# TASK
Give back, exactly as written, the lines from the beginning of the listing through the one that contains "Task: Open the bar chart analytics icon".
◆ ◆ ◆ ◆ ◆ ◆ ◆
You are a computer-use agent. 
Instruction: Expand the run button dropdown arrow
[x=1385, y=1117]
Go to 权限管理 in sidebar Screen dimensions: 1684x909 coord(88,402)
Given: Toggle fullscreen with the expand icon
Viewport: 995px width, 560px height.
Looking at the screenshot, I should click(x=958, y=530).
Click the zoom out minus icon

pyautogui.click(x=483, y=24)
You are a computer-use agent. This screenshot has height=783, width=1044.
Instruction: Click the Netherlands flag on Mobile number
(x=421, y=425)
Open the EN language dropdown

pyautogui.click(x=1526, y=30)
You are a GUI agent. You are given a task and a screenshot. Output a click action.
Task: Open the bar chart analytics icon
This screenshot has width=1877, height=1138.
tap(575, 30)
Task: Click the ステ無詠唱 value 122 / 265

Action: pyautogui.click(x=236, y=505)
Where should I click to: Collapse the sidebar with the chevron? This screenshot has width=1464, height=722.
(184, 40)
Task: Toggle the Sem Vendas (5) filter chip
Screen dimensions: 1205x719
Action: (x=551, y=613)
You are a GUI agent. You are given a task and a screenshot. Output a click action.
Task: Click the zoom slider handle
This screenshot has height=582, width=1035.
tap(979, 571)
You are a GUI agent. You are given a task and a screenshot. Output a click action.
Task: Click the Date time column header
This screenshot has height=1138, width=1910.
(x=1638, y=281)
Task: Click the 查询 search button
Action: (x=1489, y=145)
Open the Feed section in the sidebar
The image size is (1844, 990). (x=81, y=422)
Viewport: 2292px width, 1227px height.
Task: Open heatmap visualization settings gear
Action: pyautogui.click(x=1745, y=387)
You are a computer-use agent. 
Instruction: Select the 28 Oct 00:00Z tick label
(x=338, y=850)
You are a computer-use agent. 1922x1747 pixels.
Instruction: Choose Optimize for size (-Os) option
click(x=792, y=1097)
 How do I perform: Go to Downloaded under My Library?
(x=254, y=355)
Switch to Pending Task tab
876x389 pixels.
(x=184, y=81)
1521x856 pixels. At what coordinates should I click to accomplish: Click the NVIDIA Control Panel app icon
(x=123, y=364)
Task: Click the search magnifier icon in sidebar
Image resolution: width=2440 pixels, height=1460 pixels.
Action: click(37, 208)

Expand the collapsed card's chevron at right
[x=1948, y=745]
◆ ◆ ◆ ◆ ◆ ◆ ◆
# TASK RESPONSE
You are a computer-use agent. 
Instruction: Expand the run button dropdown arrow
[x=1385, y=1117]
Go to 权限管理 in sidebar Screen dimensions: 1684x909 coord(88,402)
Given: Toggle fullscreen with the expand icon
Viewport: 995px width, 560px height.
Looking at the screenshot, I should click(x=958, y=530).
Click the zoom out minus icon

pyautogui.click(x=483, y=24)
You are a computer-use agent. This screenshot has height=783, width=1044.
Instruction: Click the Netherlands flag on Mobile number
(x=421, y=425)
Open the EN language dropdown

pyautogui.click(x=1526, y=30)
You are a GUI agent. You are given a task and a screenshot. Output a click action.
Task: Open the bar chart analytics icon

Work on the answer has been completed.